PROBLEM DESCRIPTION = In the listing below, repeat exactly every line from the first through the line containing "Condizioni di vendita (459, 53)", with nothing else.

SOURCE RECORDS =
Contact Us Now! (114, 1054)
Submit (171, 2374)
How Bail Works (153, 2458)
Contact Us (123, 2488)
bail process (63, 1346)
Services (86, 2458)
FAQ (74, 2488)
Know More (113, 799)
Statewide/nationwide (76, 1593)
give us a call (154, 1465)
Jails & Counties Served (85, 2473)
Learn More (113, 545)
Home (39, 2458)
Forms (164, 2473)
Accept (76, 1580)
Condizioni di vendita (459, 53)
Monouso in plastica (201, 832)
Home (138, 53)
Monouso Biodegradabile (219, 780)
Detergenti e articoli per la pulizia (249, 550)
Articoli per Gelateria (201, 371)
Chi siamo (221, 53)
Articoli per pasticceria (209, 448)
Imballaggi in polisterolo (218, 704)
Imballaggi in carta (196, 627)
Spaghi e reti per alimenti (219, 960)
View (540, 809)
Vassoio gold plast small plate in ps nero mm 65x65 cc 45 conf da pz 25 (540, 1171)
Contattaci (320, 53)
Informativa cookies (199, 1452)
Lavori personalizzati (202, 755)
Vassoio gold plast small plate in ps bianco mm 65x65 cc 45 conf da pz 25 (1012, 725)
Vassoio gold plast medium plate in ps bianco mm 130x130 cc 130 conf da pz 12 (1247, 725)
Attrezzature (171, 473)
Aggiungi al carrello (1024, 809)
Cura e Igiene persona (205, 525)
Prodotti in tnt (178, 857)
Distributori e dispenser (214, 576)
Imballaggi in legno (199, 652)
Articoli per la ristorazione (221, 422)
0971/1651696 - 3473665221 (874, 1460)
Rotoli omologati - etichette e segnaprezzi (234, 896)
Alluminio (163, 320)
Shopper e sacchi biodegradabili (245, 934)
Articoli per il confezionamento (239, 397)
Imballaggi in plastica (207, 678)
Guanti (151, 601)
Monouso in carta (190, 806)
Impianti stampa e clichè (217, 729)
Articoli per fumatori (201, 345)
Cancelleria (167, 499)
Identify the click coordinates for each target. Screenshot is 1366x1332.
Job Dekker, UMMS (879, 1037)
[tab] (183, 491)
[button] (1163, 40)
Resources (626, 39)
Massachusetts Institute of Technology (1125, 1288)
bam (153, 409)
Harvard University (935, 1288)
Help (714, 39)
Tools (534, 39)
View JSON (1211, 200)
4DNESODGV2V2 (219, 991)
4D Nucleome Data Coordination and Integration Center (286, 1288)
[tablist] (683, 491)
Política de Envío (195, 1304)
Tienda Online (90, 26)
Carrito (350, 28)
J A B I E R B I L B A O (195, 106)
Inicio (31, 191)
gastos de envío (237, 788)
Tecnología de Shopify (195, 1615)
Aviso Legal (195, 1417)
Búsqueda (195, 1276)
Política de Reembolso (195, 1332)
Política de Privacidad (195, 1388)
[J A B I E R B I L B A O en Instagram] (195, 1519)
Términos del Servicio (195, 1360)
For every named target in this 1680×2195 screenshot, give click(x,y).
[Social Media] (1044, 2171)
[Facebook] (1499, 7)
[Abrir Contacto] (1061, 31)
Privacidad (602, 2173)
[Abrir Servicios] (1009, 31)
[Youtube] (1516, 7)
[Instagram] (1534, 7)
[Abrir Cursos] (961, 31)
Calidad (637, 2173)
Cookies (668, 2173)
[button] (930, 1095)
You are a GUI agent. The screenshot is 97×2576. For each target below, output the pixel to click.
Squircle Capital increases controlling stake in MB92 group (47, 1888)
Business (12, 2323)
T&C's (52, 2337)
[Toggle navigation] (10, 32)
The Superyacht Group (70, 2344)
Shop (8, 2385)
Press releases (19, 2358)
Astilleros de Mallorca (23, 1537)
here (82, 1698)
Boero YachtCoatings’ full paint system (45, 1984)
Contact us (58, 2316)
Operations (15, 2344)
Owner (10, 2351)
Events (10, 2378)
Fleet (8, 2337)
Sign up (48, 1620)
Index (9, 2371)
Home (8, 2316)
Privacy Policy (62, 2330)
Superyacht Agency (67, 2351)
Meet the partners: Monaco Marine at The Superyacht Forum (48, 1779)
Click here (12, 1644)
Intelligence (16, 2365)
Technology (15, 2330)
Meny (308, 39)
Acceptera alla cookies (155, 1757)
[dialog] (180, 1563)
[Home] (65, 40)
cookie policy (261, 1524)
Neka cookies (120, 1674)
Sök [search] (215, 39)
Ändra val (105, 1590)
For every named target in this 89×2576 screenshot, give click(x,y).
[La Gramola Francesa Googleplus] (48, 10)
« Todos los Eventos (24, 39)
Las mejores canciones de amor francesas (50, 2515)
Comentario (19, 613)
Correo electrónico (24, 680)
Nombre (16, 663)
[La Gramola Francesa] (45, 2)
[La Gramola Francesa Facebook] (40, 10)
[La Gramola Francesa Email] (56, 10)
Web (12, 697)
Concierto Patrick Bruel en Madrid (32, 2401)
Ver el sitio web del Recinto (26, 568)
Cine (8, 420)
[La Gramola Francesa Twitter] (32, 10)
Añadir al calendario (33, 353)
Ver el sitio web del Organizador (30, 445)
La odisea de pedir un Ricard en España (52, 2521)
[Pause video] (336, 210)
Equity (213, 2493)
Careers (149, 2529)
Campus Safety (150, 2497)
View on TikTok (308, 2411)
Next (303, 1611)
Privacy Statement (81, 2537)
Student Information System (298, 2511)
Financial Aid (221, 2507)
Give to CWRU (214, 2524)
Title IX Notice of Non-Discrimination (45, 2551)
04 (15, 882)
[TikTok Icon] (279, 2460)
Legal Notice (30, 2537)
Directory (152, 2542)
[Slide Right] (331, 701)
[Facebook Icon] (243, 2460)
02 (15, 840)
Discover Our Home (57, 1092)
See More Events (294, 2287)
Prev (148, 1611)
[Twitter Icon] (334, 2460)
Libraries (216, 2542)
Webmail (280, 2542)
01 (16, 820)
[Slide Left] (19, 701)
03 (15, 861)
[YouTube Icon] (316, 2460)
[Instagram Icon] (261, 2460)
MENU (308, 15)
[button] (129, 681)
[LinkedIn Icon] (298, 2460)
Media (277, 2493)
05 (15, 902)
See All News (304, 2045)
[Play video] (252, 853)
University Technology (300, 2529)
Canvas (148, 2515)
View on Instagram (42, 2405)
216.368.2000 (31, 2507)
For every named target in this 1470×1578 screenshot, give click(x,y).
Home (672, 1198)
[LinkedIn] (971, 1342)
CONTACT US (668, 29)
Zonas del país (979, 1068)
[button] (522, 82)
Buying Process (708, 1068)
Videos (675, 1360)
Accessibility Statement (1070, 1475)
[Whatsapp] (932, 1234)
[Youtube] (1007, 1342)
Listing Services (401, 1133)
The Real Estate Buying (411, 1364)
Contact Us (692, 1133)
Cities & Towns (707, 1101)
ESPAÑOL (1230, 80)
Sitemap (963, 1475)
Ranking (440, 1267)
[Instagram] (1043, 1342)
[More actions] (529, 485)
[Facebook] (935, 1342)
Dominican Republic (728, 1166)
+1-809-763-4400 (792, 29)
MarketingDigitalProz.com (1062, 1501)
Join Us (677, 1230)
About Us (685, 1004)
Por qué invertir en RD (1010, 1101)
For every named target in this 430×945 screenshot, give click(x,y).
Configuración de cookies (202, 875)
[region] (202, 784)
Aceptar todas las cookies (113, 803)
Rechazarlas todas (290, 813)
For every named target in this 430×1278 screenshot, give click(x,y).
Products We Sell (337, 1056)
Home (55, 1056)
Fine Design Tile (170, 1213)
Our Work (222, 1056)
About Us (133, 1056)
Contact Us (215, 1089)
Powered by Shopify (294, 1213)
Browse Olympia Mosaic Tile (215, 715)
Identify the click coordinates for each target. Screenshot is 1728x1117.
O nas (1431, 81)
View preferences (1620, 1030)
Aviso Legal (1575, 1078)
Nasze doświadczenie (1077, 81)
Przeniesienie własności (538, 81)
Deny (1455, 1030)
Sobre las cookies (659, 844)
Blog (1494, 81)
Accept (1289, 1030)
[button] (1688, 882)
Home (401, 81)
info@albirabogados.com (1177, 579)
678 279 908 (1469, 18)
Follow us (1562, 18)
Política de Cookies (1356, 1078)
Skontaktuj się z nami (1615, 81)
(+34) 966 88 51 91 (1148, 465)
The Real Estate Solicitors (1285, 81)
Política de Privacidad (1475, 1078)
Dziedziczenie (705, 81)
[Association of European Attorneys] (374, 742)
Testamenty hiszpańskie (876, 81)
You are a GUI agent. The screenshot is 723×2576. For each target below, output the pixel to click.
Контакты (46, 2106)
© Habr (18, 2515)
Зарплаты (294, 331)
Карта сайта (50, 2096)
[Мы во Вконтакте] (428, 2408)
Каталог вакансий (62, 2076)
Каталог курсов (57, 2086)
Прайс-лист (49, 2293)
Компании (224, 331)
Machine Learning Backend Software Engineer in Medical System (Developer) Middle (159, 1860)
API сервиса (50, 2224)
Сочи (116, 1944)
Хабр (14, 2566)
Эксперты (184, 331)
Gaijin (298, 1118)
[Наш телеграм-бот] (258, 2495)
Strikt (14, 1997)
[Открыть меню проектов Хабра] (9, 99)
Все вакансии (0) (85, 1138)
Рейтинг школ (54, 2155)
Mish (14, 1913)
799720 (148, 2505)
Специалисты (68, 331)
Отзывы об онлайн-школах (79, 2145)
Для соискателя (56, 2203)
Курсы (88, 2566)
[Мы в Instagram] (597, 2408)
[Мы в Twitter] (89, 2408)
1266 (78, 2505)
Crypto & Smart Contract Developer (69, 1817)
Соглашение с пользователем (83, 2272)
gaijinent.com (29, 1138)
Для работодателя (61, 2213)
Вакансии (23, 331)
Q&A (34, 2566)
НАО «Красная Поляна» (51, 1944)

EXPECTED ANSWER =
Contact Us Now! (114, 1054)
Submit (171, 2374)
How Bail Works (153, 2458)
Contact Us (123, 2488)
bail process (63, 1346)
Services (86, 2458)
FAQ (74, 2488)
Know More (113, 799)
Statewide/nationwide (76, 1593)
give us a call (154, 1465)
Jails & Counties Served (85, 2473)
Learn More (113, 545)
Home (39, 2458)
Forms (164, 2473)
Accept (76, 1580)
Condizioni di vendita (459, 53)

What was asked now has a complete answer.